The template keyword as qualifier (C++ only)

Use the keyword template as a qualifier to distinguish member templates from other names. The following example illustrates when you must use template as a qualifier:

class A
{
  public:
    template<class T> T function_m() { };
};

template<class U> void function_n(U argument)
{
  char object_x = argument.function_m<char>();
}

The declaration char object_x = argument.function_m<char>(); is ill-formed. The compiler assumes that the < is a less-than operator.

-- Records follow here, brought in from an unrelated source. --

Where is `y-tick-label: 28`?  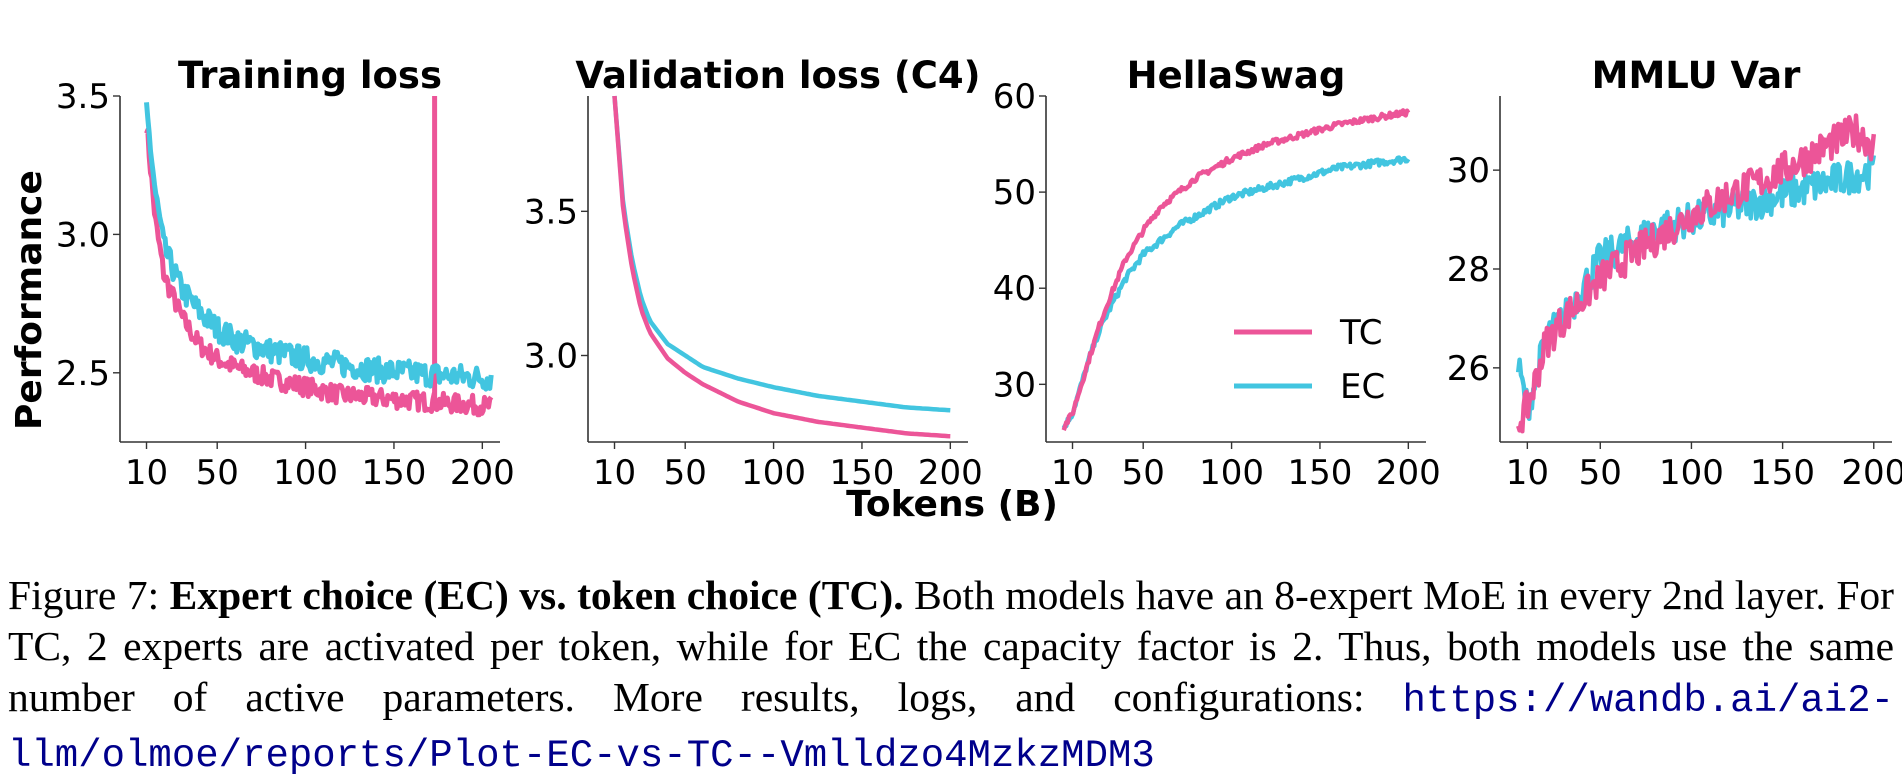 y-tick-label: 28 is located at coordinates (1468, 270).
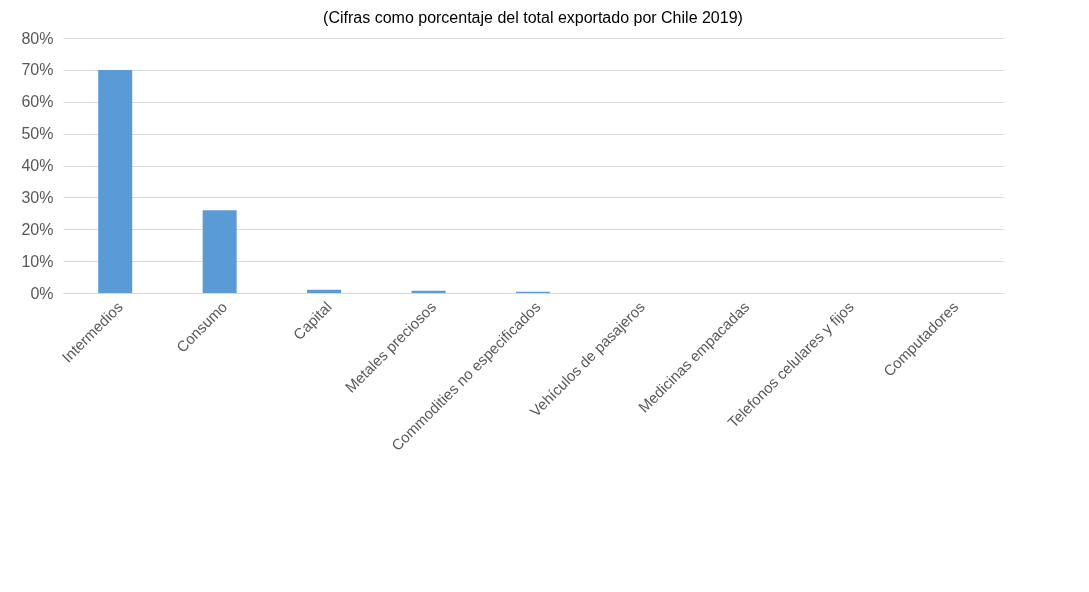 The image size is (1089, 592). What do you see at coordinates (38, 261) in the screenshot?
I see `y-tick-label: 10%` at bounding box center [38, 261].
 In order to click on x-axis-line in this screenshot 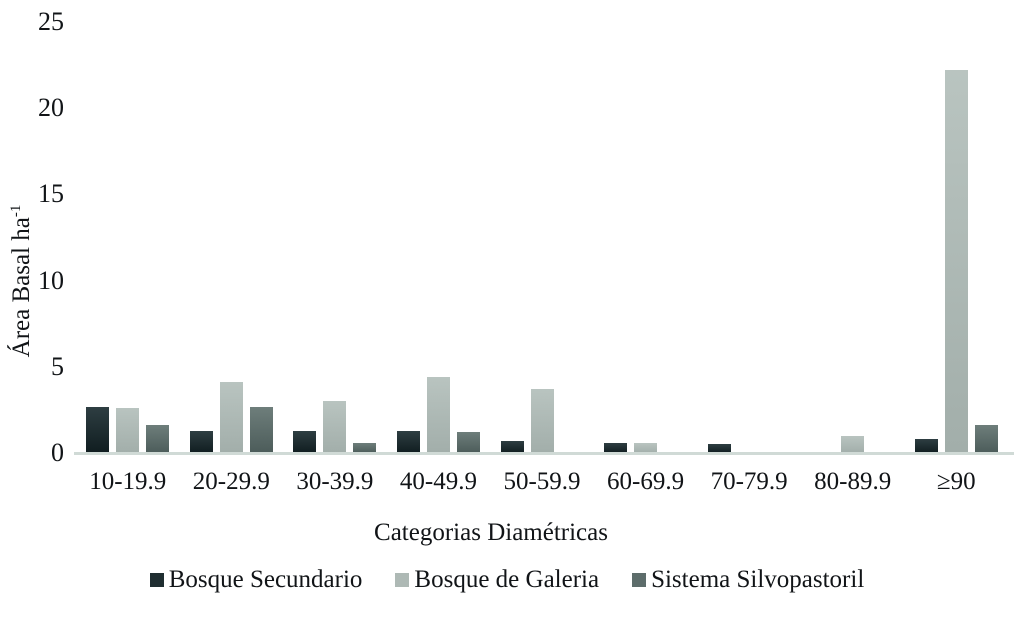, I will do `click(544, 454)`.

In order for the compiler to recognize the function template call, you must add the template quantifier:

char object_x = argument.template function_m<char>();

If the name of a member template specialization appears after a ., ->, or :: operator, and that name has explicitly qualified template parameters, prefix the member template name with the keyword template. The following example demonstrates this use of the keyword template:

#include <iostream>
using namespace std;

class X {
   public:
      template <int j> struct S {
         void h() {
            cout << "member template's member function: " << j << endl;
         }
      };
      template <int i> void f() {
        cout << "Primary: " << i << endl;
      }
};

template<> void X::f<20>() {
   cout << "Specialized, non-type argument = 20" << endl;
}

template<class T> void g(T* p) {
   p->template f<100>();
   p->template f<20>();
   typename T::template S<40> s; // use of scope operator on a member template
   s.h();
}

int main()
{
   X temp;
   g(&temp);
}

The following is the output of the above example:

Primary: 100
Specialized, non-type argument = 20
member template's member function: 40

If you do not use the keyword template in these cases, the compiler will interpret the < as a less-than operator. For example, the following line of code is ill-formed:

p->f<100>();

The compiler interprets f as a non-template member, and the < as a less-than operator.